Daniel Bernard Daley Zaleha (born July 19, 1957) is an American environmentalist who served two terms on the national board of directors of the Sierra Club. He was nominated by committee and then elected by the national membership in April 2003, and was re-elected in April 2006. From March 2004 to May 2006, he served as the 62nd national vice president of the club. He has been an environmental activist with the Sierra Club and other organizations since 1981. He also serves as Vice President of the Constitutional Law Foundation.

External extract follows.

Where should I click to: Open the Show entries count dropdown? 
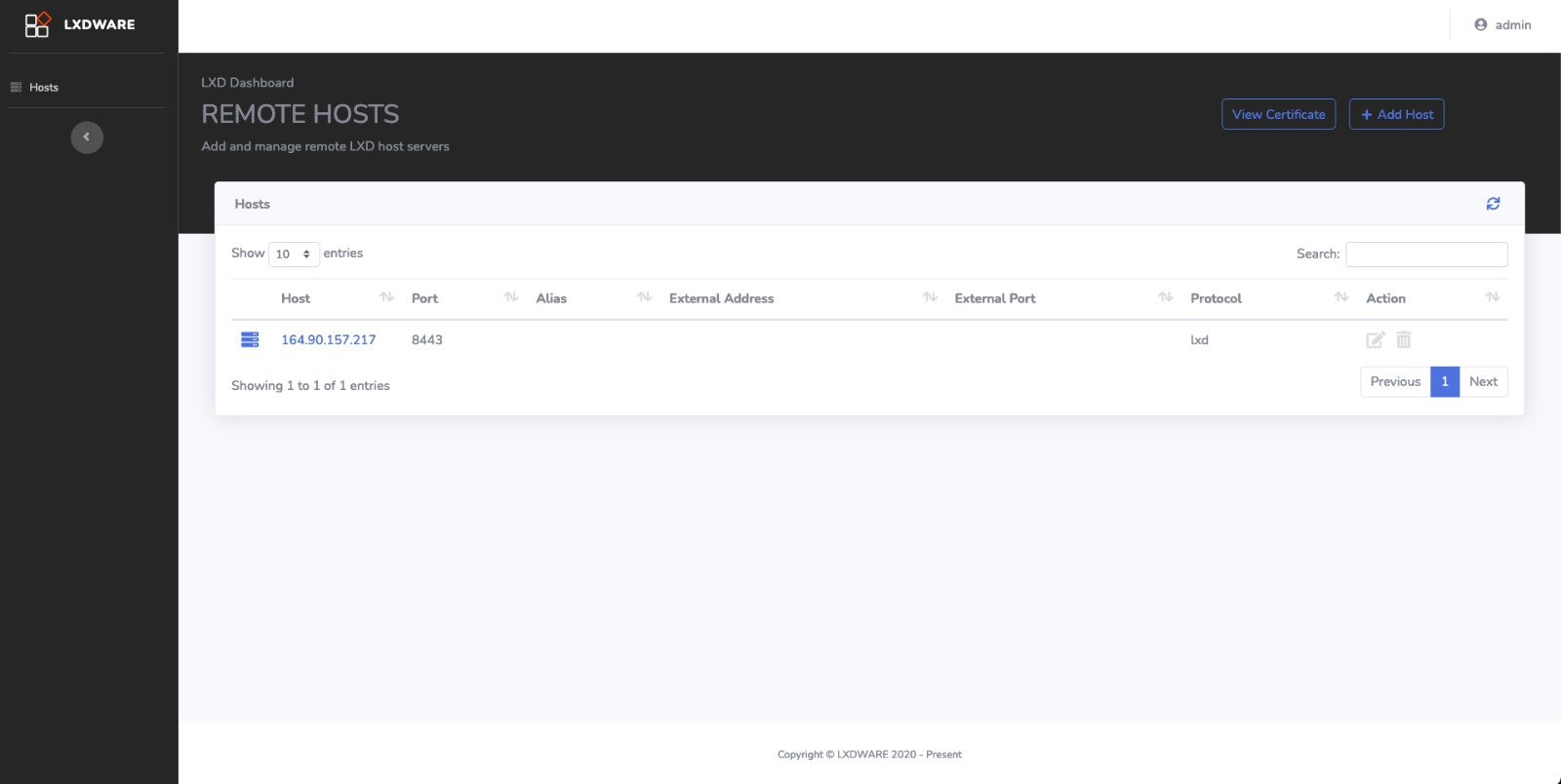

Zaleha is a graduate of California State University, San Bernardino in 1983, receiving his bachelor's degree in Environmental Studies and Physical Geography. He received his Juris Doctor in 1987 from Lewis and Clark College's Northwestern School of Law, with a certificate in Environmental and Natural Resource Law. While at Lewis and Clark Law School, Zaleha served as the Executive Director of the Northwest Environmental Defense Center in Portland, Oregon. He received his Master of Arts in Religion at the University of Florida in 2008. His thesis is titled “The Only Paradise We Ever Need": An Investigation into Pantheism's Sacred Geography in the Writings of Edward Abbey, Thomas Berry, and Matthew Fox, and a Preliminary Survey of Signs of Emerging Pantheism in American Culture. He received his Doctor of Philosophy in Sociology & Environmental Studies at the University of California, Santa Cruz in 2018. His dissertation is titled “A Tale of Two Christianities": The Religiopolitical Clash Over Climate Change Within America's Dominant Religion.

Zaleha was fired from a Boise firm in 1992 after his employer found out he was a Sierra Club activist. Some of the firm's clients were polluters, and the firm worried that extractive industry clients would go elsewhere for legal representation if they knew a Sierra Club leader was employed by the firm. In a lawsuit that received coverage from various national media outlets, he sued his former firm for religious discrimination under the Civil Rights Act of 1964, claiming that his Sierra Club activism was religiously mandated by his Unitarian Universalist faith. That suit was eventually settled while on appeal to the Idaho Supreme Court.

After being fired, Zaleha took on the criminal and civil defense of various Earth First activists. From 1998 to 2002, he headed the Sierra Club's national priority campaign to end commercial logging on federal public lands. He also represented various environmental, sporting, and conservation groups in litigation against the U.S. Forest Service, challenging proposed timber sales in the Intermountain West.

Zaleha is also the founding president of the Fund for Christian Ecology, and has received recognition as a lay eco-theologian, primarily for authoring two essays, Recovering Christian Pantheism as a Lost Gospel of Creation and Befriending the Earth, which are published on the Fund's website.